Tasks for this exercise
**1.** In the anti-reflection coating text, what thickness range is given for the fluororesin layer?
**2.** Please list every component of the mixture solution that the anti-reflection coating text says is aged to form the seventh layer.
**3.** Rewrite the anti-reflection coating text from "[1] Substrate" up to and including "exchange lens units.", swapping "refractive index" for "index of refraction".

* BEGIN Passage to read *

The anti-reflection coating preferably further comprises a fluororesin layer of 0.4-100 nm in thickness having water repellency or water/oil repellency on the seventh layer.
The first to sixth layers are preferably formed by a vacuum vapor deposition method. The seventh layer is preferably formed by a sol-gel method.
The seventh layer is preferably formed by (i) aging a mixture solution comprising a solvent, an acid catalyst, alkoxysilane, a cationic surfactant and a nonionic surfactant, thereby causing the hydrolysis and polycondensation of the alkoxysilane; (ii) adding a base catalyst to the resultant silicate-containing acidic sol, to prepare a sol containing nanometer-sized, mesoporous silica particles containing the cationic surfactant in pores and covered with the nonionic surfactant; (iii) applying the sol to the sixth layer; (iv) drying the resultant coating to remove the solvent; and (v) baking the coating to remove the cationic surfactant and the nonionic surfactant.
The optical member of the present invention comprises the above anti-reflection coating.
The exchange lens unit of the present invention comprises the above optical member.
The imaging device of the present invention comprises the above optical member.
[1] Substrate
The anti-reflection coating 1 of the present invention formed on a substrate 3 is shown in
The refractive index of the substrate 3 in a wavelength range of 400-700 nm is 1.45-1.72, preferably 1.51-1.60. The substrate 3 with a refractive index in this range has improved optical performance in a visible wavelength range, enabling the size reduction of exchange lens units.

* END Passage to read *
* BEGIN Material supplied *

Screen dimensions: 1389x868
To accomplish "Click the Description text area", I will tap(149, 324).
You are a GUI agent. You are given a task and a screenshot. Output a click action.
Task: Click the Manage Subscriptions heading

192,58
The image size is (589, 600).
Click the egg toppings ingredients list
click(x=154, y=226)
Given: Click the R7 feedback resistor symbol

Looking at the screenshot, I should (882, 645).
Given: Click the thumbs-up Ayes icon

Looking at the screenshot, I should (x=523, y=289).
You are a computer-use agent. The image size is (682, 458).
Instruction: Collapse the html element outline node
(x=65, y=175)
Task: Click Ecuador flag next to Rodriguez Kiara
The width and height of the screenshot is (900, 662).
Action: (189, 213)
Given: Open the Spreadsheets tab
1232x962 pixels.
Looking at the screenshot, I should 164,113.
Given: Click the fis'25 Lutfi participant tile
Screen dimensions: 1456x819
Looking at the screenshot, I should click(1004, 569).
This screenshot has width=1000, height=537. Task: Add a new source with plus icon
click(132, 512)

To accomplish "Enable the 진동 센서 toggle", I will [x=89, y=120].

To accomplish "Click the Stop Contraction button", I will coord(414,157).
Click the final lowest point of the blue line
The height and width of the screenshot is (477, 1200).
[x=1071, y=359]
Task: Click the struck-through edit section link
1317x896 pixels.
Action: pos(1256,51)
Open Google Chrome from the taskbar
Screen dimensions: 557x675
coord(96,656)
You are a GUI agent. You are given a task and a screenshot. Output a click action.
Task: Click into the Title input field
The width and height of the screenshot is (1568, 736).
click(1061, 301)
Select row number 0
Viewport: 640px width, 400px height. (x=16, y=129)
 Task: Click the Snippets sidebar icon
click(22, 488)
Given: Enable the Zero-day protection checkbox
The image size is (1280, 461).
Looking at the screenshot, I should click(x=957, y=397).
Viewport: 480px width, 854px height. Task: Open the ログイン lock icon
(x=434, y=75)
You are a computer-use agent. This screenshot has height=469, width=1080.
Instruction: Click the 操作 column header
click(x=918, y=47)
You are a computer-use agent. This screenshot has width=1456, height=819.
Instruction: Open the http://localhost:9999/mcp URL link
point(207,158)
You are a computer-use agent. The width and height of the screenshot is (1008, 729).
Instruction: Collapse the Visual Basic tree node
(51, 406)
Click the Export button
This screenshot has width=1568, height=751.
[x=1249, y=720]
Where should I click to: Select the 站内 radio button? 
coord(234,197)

* END Material supplied *

Answers per task
**1.** 0.4-100 nm

**2.** A solvent, an acid catalyst, alkoxysilane, a cationic surfactant, and a nonionic surfactant.

**3.**
[1] Substrate
The anti-reflection coating 1 of the present invention formed on a substrate 3 is shown in
The index of refraction of the substrate 3 in a wavelength range of 400-700 nm is 1.45-1.72, preferably 1.51-1.60. The substrate 3 with a index of refraction in this range has improved optical performance in a visible wavelength range, enabling the size reduction of exchange lens units.